Passage:

* start *

Named ensembles#
pyku defines named ensembles that can be used to automate the processing of large sets of filenames, extracting CMOR facets from both the file path and filename. In this example, we demonstrate how to retrieve a machine-friendly list of models from the DWD CMIP5 reference and core ensembles and format this data in a human-readable way. To obtain the full list of available ensembles:
[1]:
import pyku.find as find
import pyku
pyku.list_ensembles()
[1]:
['dwd_cmip5_reference', 'dwd_cmip5_core', 'dwd_cmip6_reference']
The named ensembles can then be accessed as a pandas DataFrame, listing all facets of all models included
[2]:
find.get_ensemble_definition('dwd_cmip5_reference')
[2]:
| driving_experiment_name | driving_model_ensemble_member | driving_model_id | model_id | rcm_version_id | |
|---|---|---|---|---|---|
| 0 | historical | r1i1p1 | CCCma-CanESM2 | CLMcom-CCLM4-8-17 | v1 |
| 1 | rcp85 | r1i1p1 | CCCma-CanESM2 | CLMcom-CCLM4-8-17 | v1 |
| 2 | historical | r1i1p1 | CCCma-CanESM2 | GERICS-REMO2015 | v1 |
| 3 | rcp85 | r1i1p1 | CCCma-CanESM2 | GERICS-REMO2015 | v1 |
| 4 | historical | r12i1p1 | ICHEC-EC-EARTH | GERICS-REMO2015 | v1 |
| ... | ... | ... | ... | ... | ... |
| 59 | rcp26 | r1i1p1 | MPI-M-MPI-ESM-LR | SMHI-RCA4 | v1a |
| 60 | rcp45 | r1i1p1 | MPI-M-MPI-ESM-LR | SMHI-RCA4 | v1a |
| 61 | rcp85 | r1i1p1 | MPI-M-MPI-ESM-LR | SMHI-RCA4 | v1a |
| 62 | historical | r1i1p1 | MPI-M-MPI-ESM-LR | UHOH-WRF361H | v1 |
| 63 | rcp85 | r1i1p1 | MPI-M-MPI-ESM-LR | UHOH-WRF361H | v1 |
64 rows × 5 columns
DWD CMIP5 Reference Ensemble#
In this section, we reformat the ensemble facets for readability.
References
[3]:
ensemble = find.get_ensemble_definition('dwd_cmip5_reference')
# Drop historical
# ---------------
df = ensemble.copy()

* end *

What the task asks:
Summarize the named ensembles page above in two sentences.

Information supplied:
* start *

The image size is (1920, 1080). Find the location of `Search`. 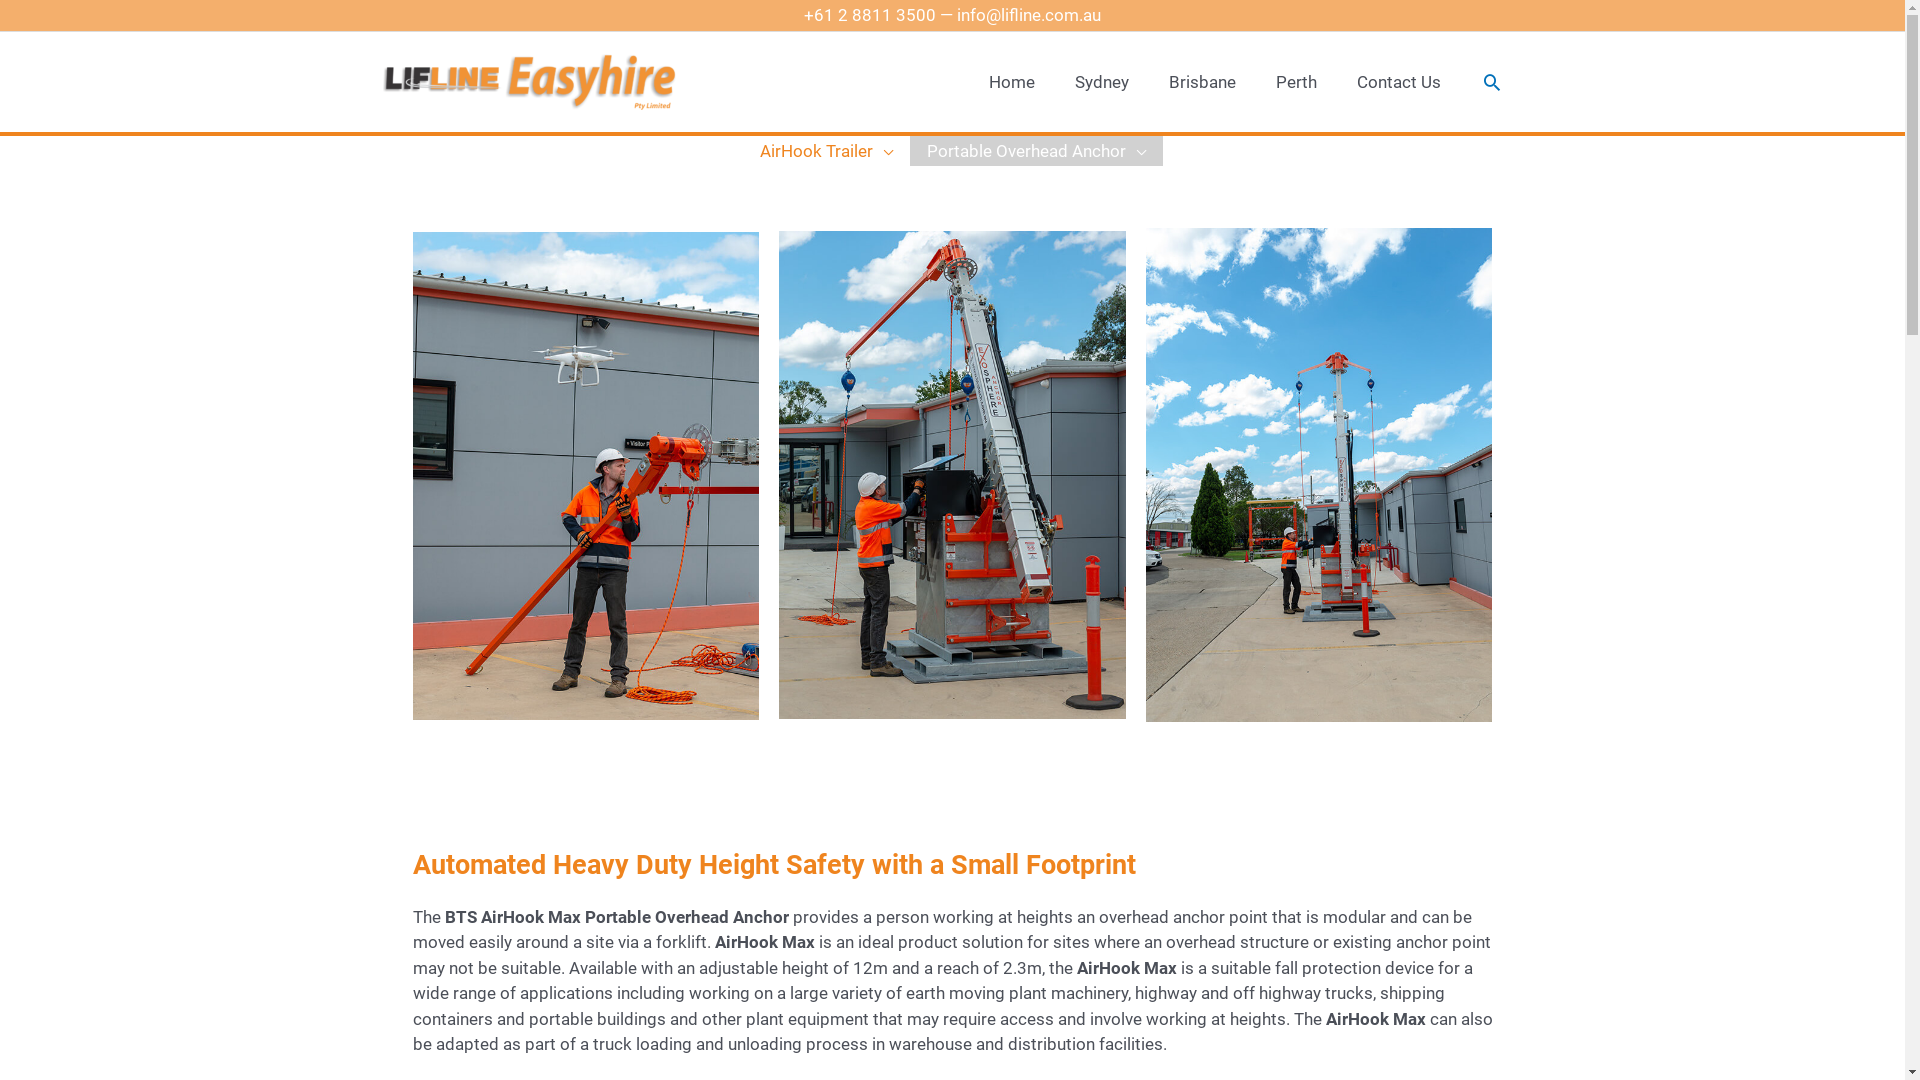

* end *

Solution for this task:
pyku defines named ensembles that automate the processing of large sets of filenames by extracting CMOR facets from both the file path and the filename, and pyku.list_ensembles() lists the available ones: dwd_cmip5_reference, dwd_cmip5_core, and dwd_cmip6_reference. Calling find.get_ensemble_definition returns an ensemble as a pandas DataFrame of all facets of all its models, which for dwd_cmip5_reference has 64 rows and 5 columns, and the page then begins reformatting those facets for readability.